Last week was the first week in
January that most of Asia and Europe stock market indices closed on the
positive week. Indeed it is very significant for global market, for it could
indicate the much awaited rebounce is now in progress. For USA market, there
is no important economic data to be released next week, hence focus will be
centred in corporate results and a slew of speeches by Federal Reserve
officials, hoping to gain more insight into the thinking of central bankers
after the Fed slashed its key interest rate by 125 basis points, down to 3%,
in just 10 days. Technically we believe global market has just entered into
its rebounce phase, which may last for several weeks. And that, Dow Jones
could have just started its wave (a) rebounce, which will follow by a wave
(b) correction and another wave (c) up in the next few weeks to months. As
such, it may be wise to start buying some undervalue stocks and wait for the
market to recover. The
rally will continue till mid February before some correction emerge and then
another spike up. As for STI,
it should have some good rally towards Chine New Year eve. The rally could
even carry over till mid February and reaches the level between 3200- 3300.

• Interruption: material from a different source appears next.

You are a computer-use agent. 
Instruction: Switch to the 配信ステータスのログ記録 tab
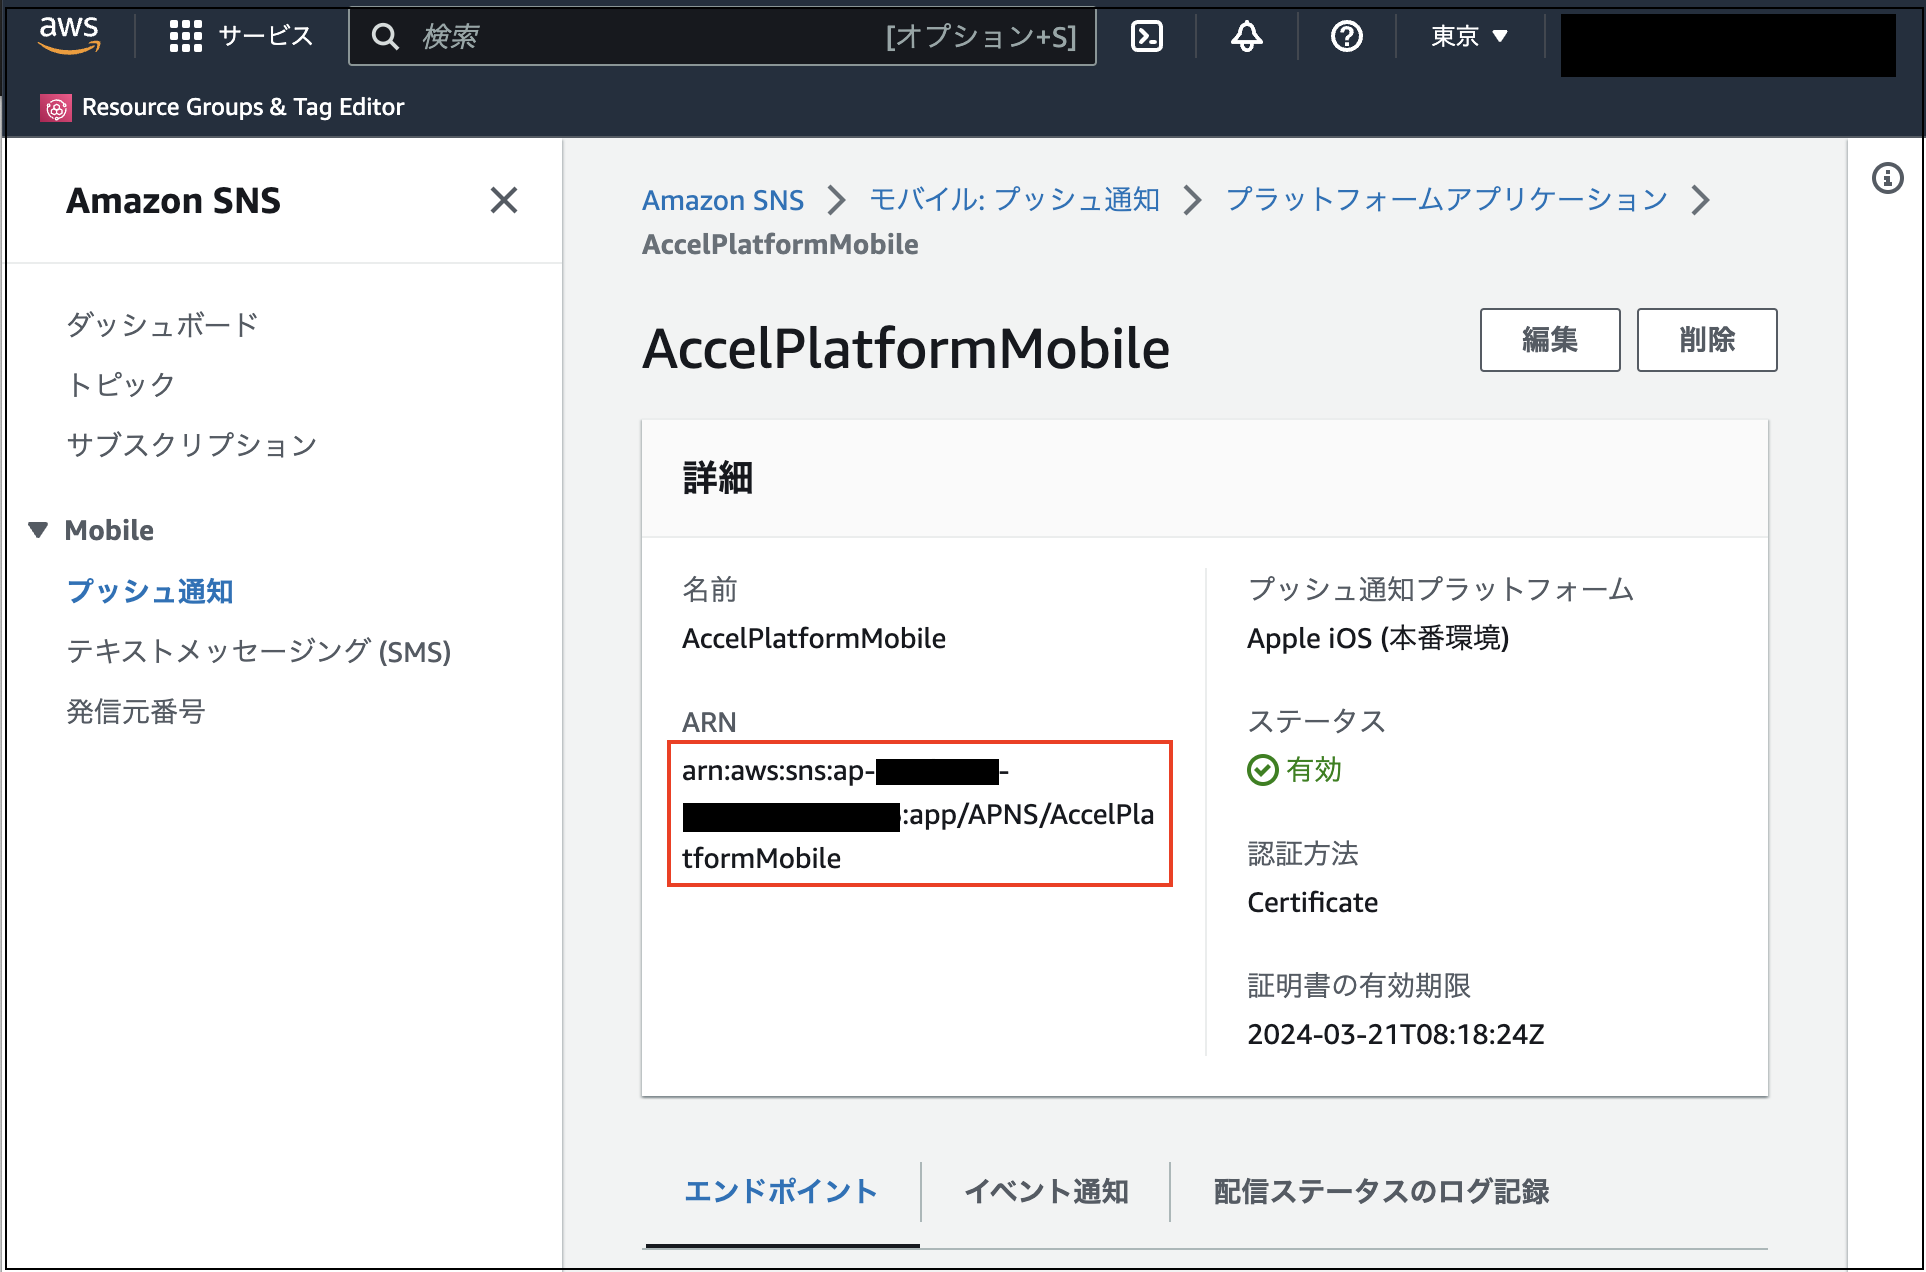[1380, 1191]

So, for investors who can hold, you may want to consider buying come Monday.
As for traders, perhaps you can also consider taking a position to carry the
trade over Chine New Year! Technically we still
favor a rally to continue for a few weeks till STI reaches 3300 level. If
you are a medium term investor and had followed my two weeks ago advise to
purchase shares, you should continue to hold on your position. If you are a
short term trader, you should take a position this Monday and hold till
after Chine New Year. As for STI, the first
resistance will be at 3200 follow by 3300. Support are at 3000 follow by
2930.
The following are the support and
resistance to watch for Dow Jones, Hang Seng and Nikkei next week.
Dow Jones Hang Seng
Nikkei
Resistance 12930
25250 13900
Support 12250
23000 13085
As for STI the resistances and supports
are as follow:
Resistance: 3050, 3150, 3200, 3250, 3300,
3380
Support:
3000, 2960, 2930, 2850
Events To watch For The
Coming Week:
- The movement in Dow Jones
Industry and NASDAQ..
- The movement in
currencies, oil and
commodities price.
- The
economics data, such as Monday's Factory orders and Thursday's Jobless
Claims.
-
Earning reports and a series of Fed officials speeches.
The following are two
possible wave counts on STI as at to-date:
- Preferred Count (60% probability)-- bullish count
My preferred count calling for a
top at 2502 (on 7/1/2000) as wave ((1)), it then follow by a two year
sell off on wave ((2)) to 1197 (on 28/9/2001). The index had then entered
into an impulsive wave ((3)) that ended at 3906. We are now in the
development of wave ((4)), of which we expect it to be a big triangle
formation that take about one to two years to complete. The recent sell
down is the first leg of wave ((4)), which will take a form of a-b-c and
reaches the potential target of 2770, as the wave (a) of ((4)). The
index will then continue to develop the (a)-(b)-(c)-(d)-(e) triangle
formation.
- Alternate Count (40% probability)--
bearish count
My alternate count calling
for a top at 2502 (on 7/1/2000) as wave ((1)), it then follow by a two
year sell off on wave ((2)) to 1197 (on 28/9/2001). The index had then entered
into an impulsive wave ((3)) that ended at 2666 in May 2006. The index had
then entered into wave ((5)) that ended on 3906 in October'07. We are
now in the downtrend bear market, which will last for a few years!
Although this count remains as the least chance as compare to my
preferred count. If the index breaks below 2776 convincingly on very
high volume, the odd on bear market will significantly increase.